Using a radiomics-derived classifier to distinguish between lung adenocarcinomas and granulomas—where are we now?

Using a radiomics-derived classifier to distinguish between lung adenocarcinomas and granulomas—where are we now?

David J. Murphy1, Andrea Bille2

1Department of Radiology, St. Vincent’s University Hospital, Dublin, Ireland; 2Department of Thoracic Surgery, Guy’s and St. Thomas’ NHS Foundation Trust, King’s College University, London, UK

Correspondence to: David J. Murphy, FRCR. Department of Radiology, St. Vincent’s University Hospital, Elm Park, Dublin 4, Ireland. Email:

Provenance: This is an invited Editorial commissioned by the Editorial Board Member Xiao Li (Department of Urologic Surgery, Jiangsu Cancer Hospital, Jiangsu Institute of Cancer Research, Nanjing Medical University Affiliated Cancer Hospital, Nanjing, China).
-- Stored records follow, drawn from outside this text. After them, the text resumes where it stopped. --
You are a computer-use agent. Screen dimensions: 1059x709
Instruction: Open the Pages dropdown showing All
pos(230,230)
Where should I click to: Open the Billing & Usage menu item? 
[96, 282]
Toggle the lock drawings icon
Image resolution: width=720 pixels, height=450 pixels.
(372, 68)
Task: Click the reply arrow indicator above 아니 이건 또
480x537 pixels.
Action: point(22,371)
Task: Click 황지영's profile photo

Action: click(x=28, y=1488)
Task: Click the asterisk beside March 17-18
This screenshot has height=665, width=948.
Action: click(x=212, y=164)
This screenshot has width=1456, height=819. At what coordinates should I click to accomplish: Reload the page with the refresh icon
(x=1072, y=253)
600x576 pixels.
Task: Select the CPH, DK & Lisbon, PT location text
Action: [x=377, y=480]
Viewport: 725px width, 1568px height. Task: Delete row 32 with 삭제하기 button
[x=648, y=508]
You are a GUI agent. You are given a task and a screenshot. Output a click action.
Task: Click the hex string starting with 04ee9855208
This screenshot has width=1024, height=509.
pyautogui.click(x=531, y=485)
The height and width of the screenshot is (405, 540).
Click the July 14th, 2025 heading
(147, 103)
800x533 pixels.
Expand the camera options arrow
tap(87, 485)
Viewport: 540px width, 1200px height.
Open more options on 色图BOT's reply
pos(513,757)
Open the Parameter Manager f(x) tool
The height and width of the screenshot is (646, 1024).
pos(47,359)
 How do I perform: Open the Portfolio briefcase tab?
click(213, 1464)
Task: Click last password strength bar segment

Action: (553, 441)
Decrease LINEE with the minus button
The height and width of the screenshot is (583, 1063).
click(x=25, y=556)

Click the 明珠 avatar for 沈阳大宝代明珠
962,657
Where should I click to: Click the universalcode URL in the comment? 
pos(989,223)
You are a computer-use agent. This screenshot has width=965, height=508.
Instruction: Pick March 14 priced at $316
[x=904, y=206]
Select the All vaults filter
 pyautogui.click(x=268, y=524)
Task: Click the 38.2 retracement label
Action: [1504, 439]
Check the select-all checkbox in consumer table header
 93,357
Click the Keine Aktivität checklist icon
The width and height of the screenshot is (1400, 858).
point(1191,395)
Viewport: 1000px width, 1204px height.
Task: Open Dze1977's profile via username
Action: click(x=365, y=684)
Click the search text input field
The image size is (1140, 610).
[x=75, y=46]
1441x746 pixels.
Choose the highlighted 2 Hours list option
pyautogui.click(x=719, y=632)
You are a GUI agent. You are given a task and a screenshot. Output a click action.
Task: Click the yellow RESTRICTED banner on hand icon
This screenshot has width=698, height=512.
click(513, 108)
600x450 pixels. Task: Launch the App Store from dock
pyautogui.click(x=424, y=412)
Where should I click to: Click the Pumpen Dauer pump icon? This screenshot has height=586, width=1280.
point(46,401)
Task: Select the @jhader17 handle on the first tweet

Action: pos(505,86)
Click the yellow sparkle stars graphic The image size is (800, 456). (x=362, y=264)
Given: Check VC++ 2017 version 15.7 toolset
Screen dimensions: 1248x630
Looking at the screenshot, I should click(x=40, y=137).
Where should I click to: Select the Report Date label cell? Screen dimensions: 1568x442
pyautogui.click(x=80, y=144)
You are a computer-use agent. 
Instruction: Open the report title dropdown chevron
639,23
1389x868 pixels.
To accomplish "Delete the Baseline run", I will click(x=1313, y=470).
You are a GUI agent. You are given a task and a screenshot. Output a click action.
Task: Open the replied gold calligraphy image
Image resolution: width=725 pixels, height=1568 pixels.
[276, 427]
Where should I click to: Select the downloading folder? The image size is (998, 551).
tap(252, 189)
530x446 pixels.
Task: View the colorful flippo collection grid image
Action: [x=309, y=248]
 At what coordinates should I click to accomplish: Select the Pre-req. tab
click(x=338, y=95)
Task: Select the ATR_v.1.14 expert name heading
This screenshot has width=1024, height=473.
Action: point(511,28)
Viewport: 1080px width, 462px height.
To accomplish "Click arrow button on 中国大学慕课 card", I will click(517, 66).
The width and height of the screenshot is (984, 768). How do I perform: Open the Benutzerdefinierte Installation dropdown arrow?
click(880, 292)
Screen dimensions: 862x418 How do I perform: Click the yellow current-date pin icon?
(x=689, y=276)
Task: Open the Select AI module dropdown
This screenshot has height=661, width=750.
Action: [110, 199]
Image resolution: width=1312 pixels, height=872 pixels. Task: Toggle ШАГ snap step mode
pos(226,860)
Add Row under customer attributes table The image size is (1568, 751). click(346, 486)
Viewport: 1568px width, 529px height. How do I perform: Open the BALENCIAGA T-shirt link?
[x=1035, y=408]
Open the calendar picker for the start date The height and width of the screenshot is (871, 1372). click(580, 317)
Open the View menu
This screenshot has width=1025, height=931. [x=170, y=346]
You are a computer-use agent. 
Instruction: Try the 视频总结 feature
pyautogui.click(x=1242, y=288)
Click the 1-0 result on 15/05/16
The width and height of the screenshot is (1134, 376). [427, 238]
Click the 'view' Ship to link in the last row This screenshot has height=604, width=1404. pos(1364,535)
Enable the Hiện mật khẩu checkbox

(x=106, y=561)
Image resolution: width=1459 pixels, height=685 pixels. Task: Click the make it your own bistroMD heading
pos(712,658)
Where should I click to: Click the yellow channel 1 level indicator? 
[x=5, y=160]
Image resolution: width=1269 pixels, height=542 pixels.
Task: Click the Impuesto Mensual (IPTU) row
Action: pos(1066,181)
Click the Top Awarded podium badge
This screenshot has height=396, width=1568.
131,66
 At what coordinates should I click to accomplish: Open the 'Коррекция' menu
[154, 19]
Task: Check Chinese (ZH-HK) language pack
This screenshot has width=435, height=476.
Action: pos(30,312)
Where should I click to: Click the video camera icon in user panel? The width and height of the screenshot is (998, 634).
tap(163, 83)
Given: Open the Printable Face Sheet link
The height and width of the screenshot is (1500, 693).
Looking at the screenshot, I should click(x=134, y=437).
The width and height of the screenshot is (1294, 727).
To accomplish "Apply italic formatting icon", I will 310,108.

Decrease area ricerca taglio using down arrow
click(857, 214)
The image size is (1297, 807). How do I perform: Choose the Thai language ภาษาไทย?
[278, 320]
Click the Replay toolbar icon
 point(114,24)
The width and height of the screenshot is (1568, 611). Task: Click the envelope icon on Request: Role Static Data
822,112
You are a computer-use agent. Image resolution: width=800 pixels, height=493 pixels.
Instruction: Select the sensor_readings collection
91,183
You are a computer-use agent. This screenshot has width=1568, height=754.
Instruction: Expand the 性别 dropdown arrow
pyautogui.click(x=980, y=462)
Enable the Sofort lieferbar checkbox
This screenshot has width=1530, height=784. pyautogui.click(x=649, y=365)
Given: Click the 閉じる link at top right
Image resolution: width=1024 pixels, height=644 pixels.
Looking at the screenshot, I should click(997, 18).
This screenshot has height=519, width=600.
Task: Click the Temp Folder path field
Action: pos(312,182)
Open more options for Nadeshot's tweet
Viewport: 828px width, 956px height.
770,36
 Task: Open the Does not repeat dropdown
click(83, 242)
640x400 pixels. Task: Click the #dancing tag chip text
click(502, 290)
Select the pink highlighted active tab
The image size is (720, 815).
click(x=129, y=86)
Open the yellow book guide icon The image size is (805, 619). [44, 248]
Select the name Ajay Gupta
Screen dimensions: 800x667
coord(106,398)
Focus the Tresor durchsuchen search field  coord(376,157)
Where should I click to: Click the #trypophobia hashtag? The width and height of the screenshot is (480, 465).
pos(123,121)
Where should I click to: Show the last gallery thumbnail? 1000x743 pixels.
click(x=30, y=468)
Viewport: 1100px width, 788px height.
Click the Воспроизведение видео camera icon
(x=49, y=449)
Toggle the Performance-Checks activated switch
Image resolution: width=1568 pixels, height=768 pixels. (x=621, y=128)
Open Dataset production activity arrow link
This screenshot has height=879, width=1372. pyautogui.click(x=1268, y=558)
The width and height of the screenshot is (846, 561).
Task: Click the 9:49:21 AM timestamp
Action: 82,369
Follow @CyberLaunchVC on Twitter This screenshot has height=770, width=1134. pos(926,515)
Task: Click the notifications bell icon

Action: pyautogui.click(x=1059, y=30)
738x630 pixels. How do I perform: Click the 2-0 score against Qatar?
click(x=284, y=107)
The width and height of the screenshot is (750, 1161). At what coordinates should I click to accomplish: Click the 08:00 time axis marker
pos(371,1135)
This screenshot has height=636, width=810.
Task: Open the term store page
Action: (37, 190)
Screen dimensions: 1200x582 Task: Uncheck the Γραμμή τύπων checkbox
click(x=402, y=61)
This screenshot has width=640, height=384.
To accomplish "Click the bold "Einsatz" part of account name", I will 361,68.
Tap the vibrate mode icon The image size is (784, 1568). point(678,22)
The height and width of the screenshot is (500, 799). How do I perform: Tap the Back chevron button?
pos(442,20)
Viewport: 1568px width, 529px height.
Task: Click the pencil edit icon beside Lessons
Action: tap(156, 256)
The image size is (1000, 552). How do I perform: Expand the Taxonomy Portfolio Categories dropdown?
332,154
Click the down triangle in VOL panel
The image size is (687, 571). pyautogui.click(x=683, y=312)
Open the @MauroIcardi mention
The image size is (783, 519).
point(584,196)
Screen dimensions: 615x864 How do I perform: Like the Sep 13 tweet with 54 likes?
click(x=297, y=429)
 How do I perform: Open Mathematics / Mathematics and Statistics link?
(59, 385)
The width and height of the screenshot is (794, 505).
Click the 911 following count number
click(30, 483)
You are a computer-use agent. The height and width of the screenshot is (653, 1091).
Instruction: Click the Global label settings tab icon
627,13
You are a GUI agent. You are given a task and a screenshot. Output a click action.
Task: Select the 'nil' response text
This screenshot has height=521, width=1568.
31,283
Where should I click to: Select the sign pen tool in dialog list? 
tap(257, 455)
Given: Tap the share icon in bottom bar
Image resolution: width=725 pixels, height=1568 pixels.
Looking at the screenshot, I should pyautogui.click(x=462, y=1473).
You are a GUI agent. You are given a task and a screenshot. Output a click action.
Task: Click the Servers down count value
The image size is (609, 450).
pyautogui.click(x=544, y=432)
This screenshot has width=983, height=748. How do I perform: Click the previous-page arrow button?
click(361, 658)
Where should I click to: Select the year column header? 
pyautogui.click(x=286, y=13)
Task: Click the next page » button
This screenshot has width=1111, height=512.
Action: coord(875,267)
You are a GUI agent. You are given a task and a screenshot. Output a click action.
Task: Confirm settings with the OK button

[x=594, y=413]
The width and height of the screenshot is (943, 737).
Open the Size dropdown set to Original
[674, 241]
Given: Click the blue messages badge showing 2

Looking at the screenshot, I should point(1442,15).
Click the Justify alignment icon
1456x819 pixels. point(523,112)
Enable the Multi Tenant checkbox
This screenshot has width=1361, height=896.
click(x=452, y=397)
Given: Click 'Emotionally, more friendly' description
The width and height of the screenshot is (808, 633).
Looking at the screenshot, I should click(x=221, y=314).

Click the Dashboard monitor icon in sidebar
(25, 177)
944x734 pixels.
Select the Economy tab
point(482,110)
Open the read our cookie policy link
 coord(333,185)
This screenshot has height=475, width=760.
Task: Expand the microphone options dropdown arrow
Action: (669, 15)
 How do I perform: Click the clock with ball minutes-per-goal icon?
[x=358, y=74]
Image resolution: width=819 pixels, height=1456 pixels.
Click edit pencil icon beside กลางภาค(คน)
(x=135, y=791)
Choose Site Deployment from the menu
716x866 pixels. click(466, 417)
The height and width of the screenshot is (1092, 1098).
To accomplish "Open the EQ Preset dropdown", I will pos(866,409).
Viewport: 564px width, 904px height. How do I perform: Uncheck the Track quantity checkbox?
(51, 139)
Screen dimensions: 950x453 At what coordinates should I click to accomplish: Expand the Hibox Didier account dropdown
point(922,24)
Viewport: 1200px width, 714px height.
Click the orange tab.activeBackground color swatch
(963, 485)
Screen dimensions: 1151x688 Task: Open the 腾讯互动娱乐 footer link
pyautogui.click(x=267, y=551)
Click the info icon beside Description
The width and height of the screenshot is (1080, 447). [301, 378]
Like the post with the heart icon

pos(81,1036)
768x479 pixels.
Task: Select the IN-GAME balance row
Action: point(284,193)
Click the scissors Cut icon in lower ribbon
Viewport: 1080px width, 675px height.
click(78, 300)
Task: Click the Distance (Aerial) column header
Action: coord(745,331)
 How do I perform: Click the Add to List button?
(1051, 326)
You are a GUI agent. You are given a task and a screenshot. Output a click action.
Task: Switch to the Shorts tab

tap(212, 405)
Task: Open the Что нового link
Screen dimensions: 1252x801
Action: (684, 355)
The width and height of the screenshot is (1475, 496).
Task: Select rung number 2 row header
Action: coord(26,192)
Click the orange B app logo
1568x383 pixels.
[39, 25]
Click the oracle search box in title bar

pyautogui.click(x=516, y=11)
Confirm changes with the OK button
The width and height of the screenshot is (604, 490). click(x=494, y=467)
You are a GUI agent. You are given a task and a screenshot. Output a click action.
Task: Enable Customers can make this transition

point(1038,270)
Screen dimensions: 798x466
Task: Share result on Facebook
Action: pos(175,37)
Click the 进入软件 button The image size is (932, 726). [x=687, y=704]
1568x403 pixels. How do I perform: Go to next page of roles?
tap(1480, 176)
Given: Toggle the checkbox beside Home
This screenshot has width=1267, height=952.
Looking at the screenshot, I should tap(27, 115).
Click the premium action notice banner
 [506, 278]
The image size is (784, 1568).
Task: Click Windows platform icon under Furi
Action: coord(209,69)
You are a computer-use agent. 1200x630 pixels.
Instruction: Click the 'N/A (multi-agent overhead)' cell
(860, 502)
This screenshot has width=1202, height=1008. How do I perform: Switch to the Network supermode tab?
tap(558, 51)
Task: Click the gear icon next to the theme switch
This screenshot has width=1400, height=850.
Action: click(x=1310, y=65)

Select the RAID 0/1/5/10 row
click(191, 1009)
Comment on: Orooji M, Alilou M, Rakshit S, et al. Combination of computer extracted shape and texture features enables discrimination of granulomas from adenocarcinoma on chest computed tomography. J Med Imaging (Bellingham) 2018;5:024501.

Received: 07 August 2018; Accepted: 13 August 2018; Published: 13 September 2018.

doi: 10.21037/jmai.2018.08.02

The ability to accurately distinguish benign from malignant pulmonary nodules based solely on imaging features is the holy grail of chest radiology. Incidentally discovered indeterminate pulmonary nodules are often subject to lengthy imaging follow-up to confirm benign behaviour (1,2). Clinico-radiological scoring systems can also be used to assess the likelihood that a given pulmonary nodule is malignant (3). These validated scoring systems, such as the Brock model, incorporate patient factors such as age, sex, lung cancer family history and smoking status, along with semantic radiological features such as nodule diameter and spiculation to determine a percentage risk of malignancy for a given nodule (4). Despite use of these validated scoring systems, and the addition of advanced imaging techniques such as 18 fluorodeoxyglucose positron emission tomography computed tomography (18F-FDG PET/CT) (5), it is often not possible to confidently distinguish benign from malignant aetiologies. This results in a large number of patients undergoing biopsy (CT guided, bronchoscopic guided or surgical wedge resection) for benign entities, estimated at approximately 26% of all nodule biopsies in the US (6).

The use of machine learning technology in pulmonary nodule assessment represents an exciting development in chest radiology, and has the potential to provide a robust, non-invasive method of distinguishing benign from malignant nodules. The use of computer-aided diagnosis (CAD) algorithms for the detection of pulmonary nodules have been employed since the early 2000s (7). Recent advances in computer technology allows for a more complex assessment, enabling a computerized feature-based analysis of lung nodules that has the potential to aid discrimination of malignant from benign lesions (8). The novel, rapidly changing field of radiomics employs high-throughput computing to extract innumerable quantitative features from diagnostic medical images, converting digital medical images into mineable data (9). The process of radiomics begins with the acquisition of diagnostic quality medical images-in the example of pulmonary nodule assessment, this usually involves acquisition of a non-contrast CT thorax. From these images the region of interest (ROI), for example the nodule under assessment, is then segmented. Nodule segmentation can now often be performed automatically by post-processing software, with minimal operator contour edits (10). Once the lesion is segmented, quantitative features are extracted using high-throughput computing, generating a quantitative report which can then be compared with clinical and genomic data to discover potential relationships. The use of these quantitative features describing the shape and texture of a nodule are amongst the most promising radiomics techniques under investigation in the field of nodule assessment. Texture analysis techniques provides a quantitative description of the internal heterogeneity of a lesion by analysing the distribution and relationship of pixel grey levels in the image (11). Orooji et al. (12) explore the ability of a machine learning classifier employing a combination of radiomic shape and texture features to distinguish between adenocarcinomas and granulomas. The authors chose to compare adenocarcinomas with granulomas, as these are the most common histological malignant and benign diagnoses encountered (13).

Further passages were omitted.